覚悟
更木剣八。11番隊きっての戦闘狂。
卯ノ花烈。4番隊の癒しの慈母。
互い詳しい過去など、お互い何も知りはしない。
ただ、卯ノ花烈はかつて卯ノ花八千流と名乗っており、初代護廷13隊11番隊隊長だった。
更木は、恐怖を知らない子供だった。
死体の山を築いて、卯ノ花に切りかかった。
子供と油断してたとはいえ、当時の卯ノ花に傷を負わせるだけの技量。
その時、卯ノ花は思った。
自分の後を継がせるのは、この子しかいないと-------------------。
「京楽」
「どうしたんだい、浮竹」
「本気なのか。卯ノ花隊長と更木隊長を切り合わせるなんて」
「ああ、本当だよ」
そう言う京楽の顔に、いつもある優しさがなかった。
「どちらかが死ぬかもしれないんだぞ!?」
「それでも------------これは、卯ノ花隊長が望んだことでもあるしね」
「卯ノ花隊長が・・・・」
卯ノ花は華道が好きだった。
よく、花を手入れしていじっていた。
山本総隊長の茶道にもよく顔を出していた。
「卯ノ花隊長・・・・・」
よく、熱が下がると病室を抜け出して甘味屋にいき、帰ってきたらばれてて、般若になった卯ノ花に説教をされたものだ。
卯ノ花と、特に親しい交流はなかったが、よく入院して回道をかけてくれるので、他の隊の隊長よりは仲が良かった。
「どうしてだ、卯ノ花隊長!」
「ちょっと落ち着きなよ、浮竹」
卯ノ花が死んだら、4番隊はどうなる?
ただでさえ、人でが足りないのだ。
次の侵攻で、またどれだけの死神が死ぬのかも分からない。
「止めにいっても、無駄だよ」
後ろから羽交い絞めにされて。
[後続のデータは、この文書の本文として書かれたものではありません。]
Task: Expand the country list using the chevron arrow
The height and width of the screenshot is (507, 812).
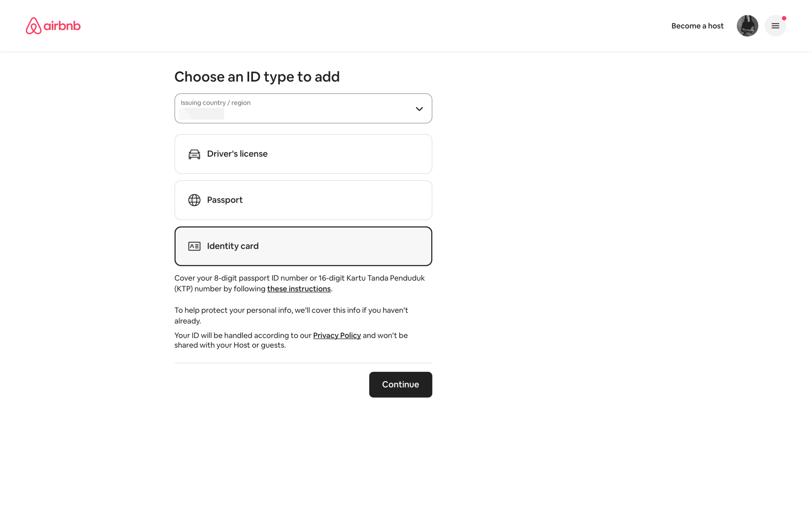Action: click(x=419, y=109)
一呼吸すると、浮竹も落ち着いた。
「少しは、冷静になった?」
「ああ・・・・・」
どうか。
どうか卯ノ花隊長、意味もなく命を散らせるな。
散らせるなら、更木を目覚めさせろ。
「はっくしょん!・・・・ああ?なんか誰かが俺の噂でもしてんのか」
「隙、ありです」
右手に、剣を突きたてられた。
それを引き抜く。
「生ぬるいんだよ!本気で俺と命のやりとりをする気はあんのか!?」
「あるに、決まっているでしょう」
更木の剣が、卯ノ花の腹を刺した。
致命傷に見えた。
けれど、卯ノ花はその傷を自分の回道で癒してしまった。
片や、血まみれでボロボロの更木。
片や、ほとんど衣服を血で汚していない、酷薄な笑みを浮かべる卯ノ花。
「その程度では、私をこえらえれませんよ?」
「ほざいてろ!」
更木の霊圧が、これでもかというほど大きくなる。
一撃だった。
更木の放った突きが、卯ノ花の胸に吸い込まれた。
「おい、この程度でくたばんじゃねぇ!俺はもっと戦っていたいんだ!」
これは、私の罪。
そして、私への罰。
こほこほと咳をして、ごぽりと血を吐いた。
もう、回道などでは補いきれない傷だ。
「あなたは、強くなる。私をこえて、さらに高みへ-----------」
「おい、死ぬな!こんなところでくたばるな!俺はあんたのことが・・・・・」
好きだった。
そう言おうとして、卯ノ花が最後の力を振り絞って更木に触れるだけのキスをした。
「最強の剣八は、今日からあなただ」
死の接吻は、酷く甘美な味がした。
「卯ノ花隊長・・・・」
消えていく霊圧を感じた。
そして、より大きくなった更木の霊圧もかんじた。
「ねぇ。もしも僕が、君と戦うとしたらどうする?」
総隊長になった京楽が、ふいにそんなことを言った。
「事情を聞いて説得する」
「剣でしか、語れないなら?」
「手合わせをする。でも、絶対に死なせない」
このあたりが、浮竹には限界だろう。
「そう。僕なら、卯ノ花隊長と同じ道を辿るだろうね」
「京楽!」
心配してくる、浮竹の頭を撫でた。
「心配しなくても、大丈夫だよ。僕らは、そんなことに絶対にならない」
浮竹には、卯ノ花の覚悟も、更木のような荒々しい強さもない。
ただ、そこに凛とさく白い花のようだった。
「さて、一護君が戻ってくるまで、敵が侵攻してこないことを祈るのみだね」
今、一護は零番隊の霊王が住まうとされている場所にいる。
彼がどれだけ強くなるかで、今後の尸魂界の運命は大きく左右される。
破滅か、存続か--------------------。
戦いの火ぶたは、切っておろされようとしていた。